Die Aussicht am Gipfel ist grandios. Ich kann deutlich sehen, wo ich in den letzten Tagen hergekommen bin, und sehe auch, wo die Piste weiter nach Norden führt, am Nevado Soniquera vorbei. Die Wolken bilden bizarre Formen, vom ewigen Wind wie zerrissen. Nach einer Stunde gemütlicher Pause am Gipfel wird es Zeit zu gehen. Ich muss ja noch mein Gepäck einsammeln und meinen geplanten Zeltplatz an einem verfallenen Gemäuer erreichen. Etwa 400 Höhenmeter Abfahrt warten jetzt am Nachmittag noch auf mich.


Wieder am Fahrrad packe ich meine deponierten Sachen zurück in den Rucksack, und dann geht es an die Abfahrt. Die alte Minenpiste ist im Wesentlichen gut zu fahren, an einigen Streckenabschnitten ist es jedoch extrem steinig. Hier heißt es aufpassen, denn die Piste ist auch teilweise sehr ausgesetzt angelegt. Faszinierend ist die weite Aussicht auf die Täler und die Nachbarberge, insbesondere auf den Nevado Soniquera. Da ich immer wieder anhalte, um die Aussicht zu genießen, oder um Fotos zu machen, komme ich doch nicht so rasant voran, wie man es bei einer steilen Abfahrt erwarten könnte.

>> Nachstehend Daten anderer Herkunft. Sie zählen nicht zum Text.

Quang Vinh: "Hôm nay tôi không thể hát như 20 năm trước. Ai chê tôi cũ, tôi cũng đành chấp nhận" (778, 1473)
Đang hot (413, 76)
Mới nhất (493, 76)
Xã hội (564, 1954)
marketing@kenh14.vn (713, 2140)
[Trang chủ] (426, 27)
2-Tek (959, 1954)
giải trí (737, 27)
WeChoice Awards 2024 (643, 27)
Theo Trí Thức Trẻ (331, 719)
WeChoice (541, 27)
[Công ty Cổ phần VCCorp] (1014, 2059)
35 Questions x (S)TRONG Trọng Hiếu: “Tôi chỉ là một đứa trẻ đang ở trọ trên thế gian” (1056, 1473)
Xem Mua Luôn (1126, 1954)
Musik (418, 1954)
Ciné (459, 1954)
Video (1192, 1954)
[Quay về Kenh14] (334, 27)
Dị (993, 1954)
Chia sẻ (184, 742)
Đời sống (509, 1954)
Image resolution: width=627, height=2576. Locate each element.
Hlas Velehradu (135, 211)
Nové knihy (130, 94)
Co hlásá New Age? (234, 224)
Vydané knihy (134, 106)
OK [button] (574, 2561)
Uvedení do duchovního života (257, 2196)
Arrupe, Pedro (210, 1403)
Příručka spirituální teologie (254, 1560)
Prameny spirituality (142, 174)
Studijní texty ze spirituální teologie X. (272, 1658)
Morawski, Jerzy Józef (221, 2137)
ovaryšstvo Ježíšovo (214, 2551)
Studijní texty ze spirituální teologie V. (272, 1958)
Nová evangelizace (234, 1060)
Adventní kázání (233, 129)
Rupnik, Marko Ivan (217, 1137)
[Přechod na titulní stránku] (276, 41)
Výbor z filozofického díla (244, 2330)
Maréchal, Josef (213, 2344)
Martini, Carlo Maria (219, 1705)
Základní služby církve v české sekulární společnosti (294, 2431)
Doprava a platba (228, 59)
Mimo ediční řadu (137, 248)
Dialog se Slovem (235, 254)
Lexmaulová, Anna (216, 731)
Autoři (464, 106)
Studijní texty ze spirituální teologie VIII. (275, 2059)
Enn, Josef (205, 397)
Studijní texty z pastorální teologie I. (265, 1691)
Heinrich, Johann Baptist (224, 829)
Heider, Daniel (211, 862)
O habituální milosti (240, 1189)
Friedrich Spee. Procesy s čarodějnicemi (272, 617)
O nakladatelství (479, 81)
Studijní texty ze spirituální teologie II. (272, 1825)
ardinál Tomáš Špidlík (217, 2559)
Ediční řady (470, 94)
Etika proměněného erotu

Zudem ist die Piste zwar gut fahrbar, aber für eine rasante Fahrt sind mir doch zu viele Steine und Löcher dabei… Einen Sturz oder Defekt am Rad möchte ich hier nicht riskieren. Ich bin sehr zufrieden mit dem Fatbike. Es bollert problemlos über kleinere Hindernisse und die dicken Reifen greifen sehr gut in weichem Untergrund, wie vulkanischem Sand. Immer wieder frage ich mich sogar, wie ich ohne Fatbike überhaupt meine vergangenen Touren ausgehalten habe, vor allem die Reisen ins Hochland von Tibet, wo es ja tagelang überhaupt keine Pisten gab...






Langsam aber sicher verliere ich an Höhe. Die Nachmittagssonne wärmt angenehm und der starke Wind, der mich im oberen Teil der Piste doch ganz schön gebeutelt hat, ist jetzt nicht mehr so deutlich zu spüren. Schließlich erreiche ich das verfallene Gebäude, das ich während der Auffahrt schon bemerkt hatte. Die Mauern werden mir Windschutz geben, dort werde ich übernachten. Als die Sonne hinter dem Berg verschwindet, wird es dann aber empfindlich kalt.


Der Sonnenuntergang ist jedoch unbedingt sehenswert: blutrot erscheinen die dünnen Wolkenstreifen über dem Nevado Soniquera und auch neben dem Gipfel Uturuncu gibt es eine hübsche orange-rote Wolke.




Ich bin zufrieden mit meiner Vulkan-Tour und schlafe gut, auch wenn der Höhenmesser 5350 Meter anzeigt und es nachts -15°C kalt wird. Dafür lasse ich mir am nächsten Morgen Zeit, und breche erst auf, als die Sonne schon wärmend das alte Gemäuer bescheint.





Der Vulkangipfel rückt in immer weitere Entfernung und die Piste wird zunehmend auch wieder sandig, natürlich dann auch mit dem üblichen Wellblechmuster. Irgendwann führt die Piste in ein sandiges Tal und damit sehe ich den Uturuncu-Gipfel bis Quetena nicht mehr.